*** Opening of GIVEN DATA ***

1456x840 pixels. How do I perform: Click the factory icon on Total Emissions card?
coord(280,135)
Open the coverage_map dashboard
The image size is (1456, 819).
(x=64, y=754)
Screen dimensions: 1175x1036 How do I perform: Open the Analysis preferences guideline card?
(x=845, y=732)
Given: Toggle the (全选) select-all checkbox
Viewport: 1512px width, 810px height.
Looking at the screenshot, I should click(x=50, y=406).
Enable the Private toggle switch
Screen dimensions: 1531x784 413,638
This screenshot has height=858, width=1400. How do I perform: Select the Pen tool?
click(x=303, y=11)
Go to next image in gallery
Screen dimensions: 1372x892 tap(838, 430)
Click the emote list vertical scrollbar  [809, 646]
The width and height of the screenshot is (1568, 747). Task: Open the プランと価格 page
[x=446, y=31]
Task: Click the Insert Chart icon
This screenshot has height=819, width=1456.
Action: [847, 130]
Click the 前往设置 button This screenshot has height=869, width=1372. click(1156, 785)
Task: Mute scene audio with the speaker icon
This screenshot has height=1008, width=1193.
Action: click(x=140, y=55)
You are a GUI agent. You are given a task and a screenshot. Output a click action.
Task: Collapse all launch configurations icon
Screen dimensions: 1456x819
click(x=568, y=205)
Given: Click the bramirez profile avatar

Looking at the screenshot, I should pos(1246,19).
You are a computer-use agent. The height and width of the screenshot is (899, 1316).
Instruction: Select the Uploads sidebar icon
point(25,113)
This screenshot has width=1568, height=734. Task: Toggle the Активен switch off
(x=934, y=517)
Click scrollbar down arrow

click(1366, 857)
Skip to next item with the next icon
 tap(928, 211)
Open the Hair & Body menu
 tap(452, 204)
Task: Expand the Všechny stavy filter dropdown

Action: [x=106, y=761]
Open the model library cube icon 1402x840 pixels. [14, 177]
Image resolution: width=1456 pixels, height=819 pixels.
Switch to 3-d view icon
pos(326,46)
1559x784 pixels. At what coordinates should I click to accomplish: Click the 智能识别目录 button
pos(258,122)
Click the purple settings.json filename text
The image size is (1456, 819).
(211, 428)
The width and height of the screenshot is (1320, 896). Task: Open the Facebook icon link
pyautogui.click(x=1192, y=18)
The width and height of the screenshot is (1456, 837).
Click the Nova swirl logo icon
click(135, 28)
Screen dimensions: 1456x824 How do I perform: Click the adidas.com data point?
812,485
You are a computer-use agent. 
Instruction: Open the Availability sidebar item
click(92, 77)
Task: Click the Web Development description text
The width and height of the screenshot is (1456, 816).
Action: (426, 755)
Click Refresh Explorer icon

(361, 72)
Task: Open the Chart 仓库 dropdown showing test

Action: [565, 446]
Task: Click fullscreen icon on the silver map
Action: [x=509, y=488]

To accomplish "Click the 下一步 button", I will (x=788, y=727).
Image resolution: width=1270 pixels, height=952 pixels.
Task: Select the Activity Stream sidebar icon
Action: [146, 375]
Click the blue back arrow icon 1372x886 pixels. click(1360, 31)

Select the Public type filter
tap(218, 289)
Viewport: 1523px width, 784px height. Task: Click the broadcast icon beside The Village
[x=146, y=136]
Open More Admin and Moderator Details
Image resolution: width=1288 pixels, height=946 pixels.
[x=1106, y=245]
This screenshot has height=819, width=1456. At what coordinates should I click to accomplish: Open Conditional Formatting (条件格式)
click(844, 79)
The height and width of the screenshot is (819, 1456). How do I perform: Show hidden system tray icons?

*** Close of GIVEN DATA ***

▶ ASSIGNMENT:
Output the entire listing exactly, including each line.

▶ ANSWER SECTION:
1456x840 pixels. How do I perform: Click the factory icon on Total Emissions card?
coord(280,135)
Open the coverage_map dashboard
The image size is (1456, 819).
(x=64, y=754)
Screen dimensions: 1175x1036 How do I perform: Open the Analysis preferences guideline card?
(x=845, y=732)
Given: Toggle the (全选) select-all checkbox
Viewport: 1512px width, 810px height.
Looking at the screenshot, I should click(x=50, y=406).
Enable the Private toggle switch
Screen dimensions: 1531x784 413,638
This screenshot has height=858, width=1400. How do I perform: Select the Pen tool?
click(x=303, y=11)
Go to next image in gallery
Screen dimensions: 1372x892 tap(838, 430)
Click the emote list vertical scrollbar  [809, 646]
The width and height of the screenshot is (1568, 747). Task: Open the プランと価格 page
[x=446, y=31]
Task: Click the Insert Chart icon
This screenshot has height=819, width=1456.
Action: [847, 130]
Click the 前往设置 button This screenshot has height=869, width=1372. click(1156, 785)
Task: Mute scene audio with the speaker icon
This screenshot has height=1008, width=1193.
Action: click(x=140, y=55)
You are a GUI agent. You are given a task and a screenshot. Output a click action.
Task: Collapse all launch configurations icon
Screen dimensions: 1456x819
click(x=568, y=205)
Given: Click the bramirez profile avatar

Looking at the screenshot, I should pos(1246,19).
You are a computer-use agent. The height and width of the screenshot is (899, 1316).
Instruction: Select the Uploads sidebar icon
point(25,113)
This screenshot has width=1568, height=734. Task: Toggle the Активен switch off
(x=934, y=517)
Click scrollbar down arrow

click(1366, 857)
Skip to next item with the next icon
 tap(928, 211)
Open the Hair & Body menu
 tap(452, 204)
Task: Expand the Všechny stavy filter dropdown

Action: [x=106, y=761]
Open the model library cube icon 1402x840 pixels. [14, 177]
Image resolution: width=1456 pixels, height=819 pixels.
Switch to 3-d view icon
pos(326,46)
1559x784 pixels. At what coordinates should I click to accomplish: Click the 智能识别目录 button
pos(258,122)
Click the purple settings.json filename text
The image size is (1456, 819).
(211, 428)
The width and height of the screenshot is (1320, 896). Task: Open the Facebook icon link
pyautogui.click(x=1192, y=18)
The width and height of the screenshot is (1456, 837).
Click the Nova swirl logo icon
click(135, 28)
Screen dimensions: 1456x824 How do I perform: Click the adidas.com data point?
812,485
You are a computer-use agent. 
Instruction: Open the Availability sidebar item
click(92, 77)
Task: Click the Web Development description text
The width and height of the screenshot is (1456, 816).
Action: (426, 755)
Click Refresh Explorer icon

(361, 72)
Task: Open the Chart 仓库 dropdown showing test

Action: [565, 446]
Task: Click fullscreen icon on the silver map
Action: [x=509, y=488]

To accomplish "Click the 下一步 button", I will (x=788, y=727).
Image resolution: width=1270 pixels, height=952 pixels.
Task: Select the Activity Stream sidebar icon
Action: [146, 375]
Click the blue back arrow icon 1372x886 pixels. click(1360, 31)

Select the Public type filter
tap(218, 289)
Viewport: 1523px width, 784px height. Task: Click the broadcast icon beside The Village
[x=146, y=136]
Open More Admin and Moderator Details
Image resolution: width=1288 pixels, height=946 pixels.
[x=1106, y=245]
This screenshot has height=819, width=1456. At what coordinates should I click to accomplish: Open Conditional Formatting (条件格式)
click(844, 79)
The height and width of the screenshot is (819, 1456). How do I perform: Show hidden system tray icons?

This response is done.